1 ½ cups uncooked orzo pasta
2 (6 ounce) cans marinated artichoke hearts
1 cucumber, seeded and chopped
1 tomato, seeded and chopped
1 red onion, chopped
1 cup crumbled feta cheese
1 (2 ounce) can black olives, drained
¼ cup chopped fresh parsley
1 tablespoon lemon juice
½ teaspoon dried oregano
½ teaspoon lemon pepper

Step 1: Bring a large pot of lightly salted water to a boil. Add pasta and cook until al dente, 8 to 10 minutes; drain.

Step 2: Drain artichoke hearts, reserving liquid.

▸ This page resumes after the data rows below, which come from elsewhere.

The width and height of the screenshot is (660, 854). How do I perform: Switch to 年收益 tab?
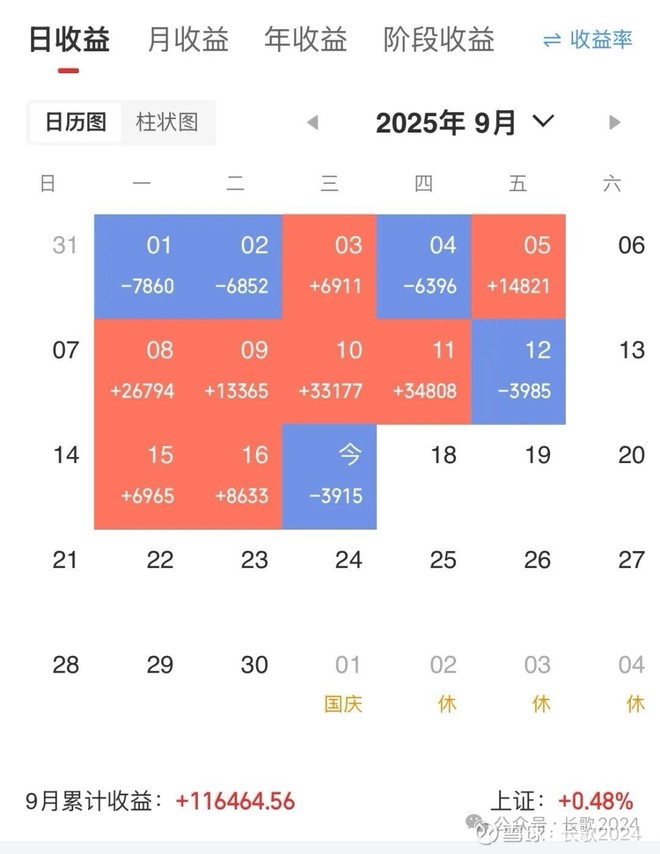[305, 40]
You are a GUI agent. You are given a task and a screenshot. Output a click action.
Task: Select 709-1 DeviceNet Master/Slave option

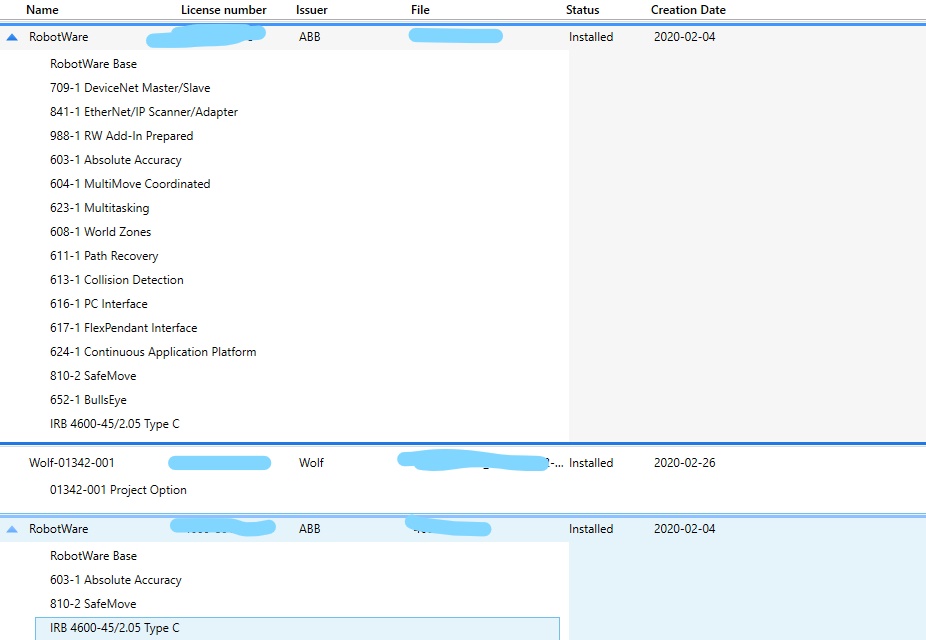[130, 88]
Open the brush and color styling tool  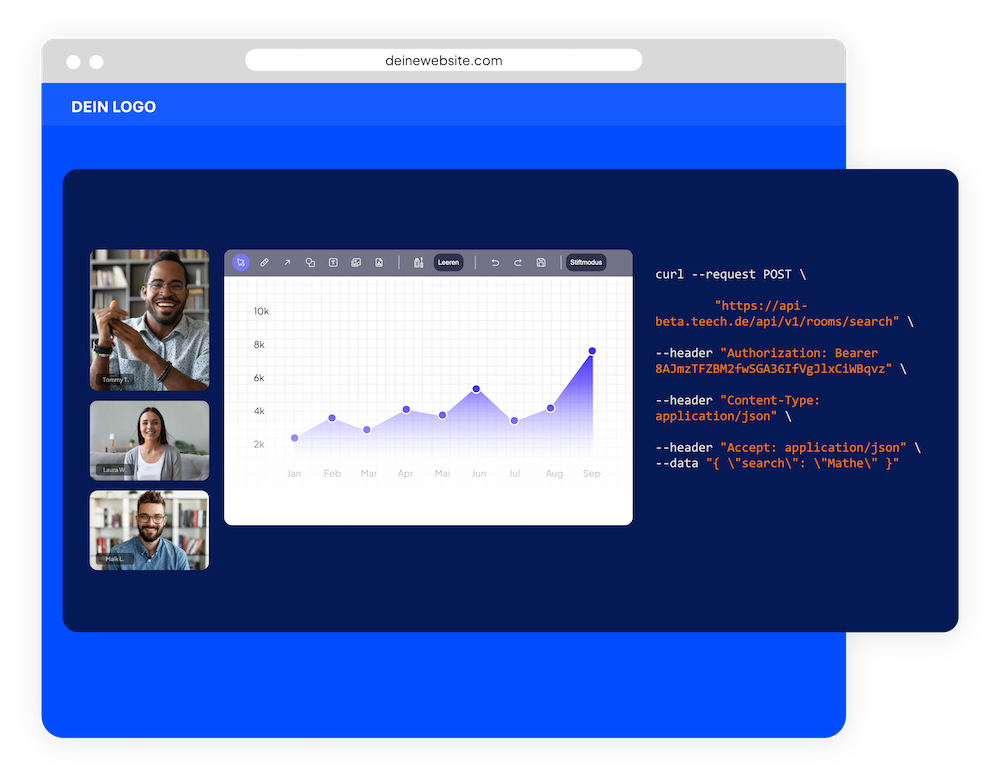(x=418, y=263)
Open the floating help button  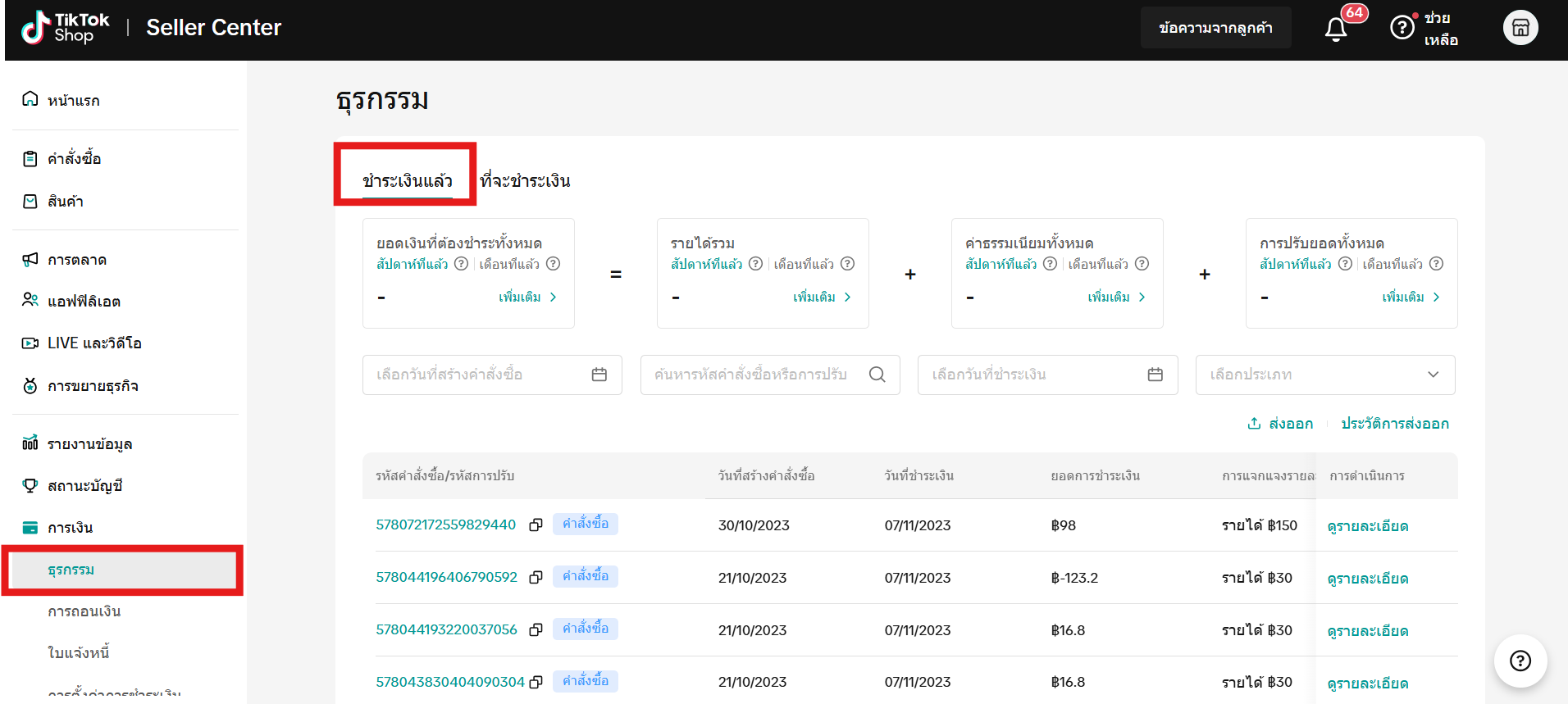[x=1520, y=661]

Step 3: Combine pasta, artichoke hearts, cucumber, tomato, onion, feta, olives, parsley, lemon juice, oregano, and lemon pepper in a large bowl; toss well. Chill in the refrigerator for 1 hour.

Step 4: Just before serving, drizzle reserved artichoke marinade over salad.

Nutrition Facts:
Per Serving: 326 calories; protein 13.1g; carbohydrates 48.7g; fat 10.2g; cholesterol 22.3mg; sodium 615.2mg.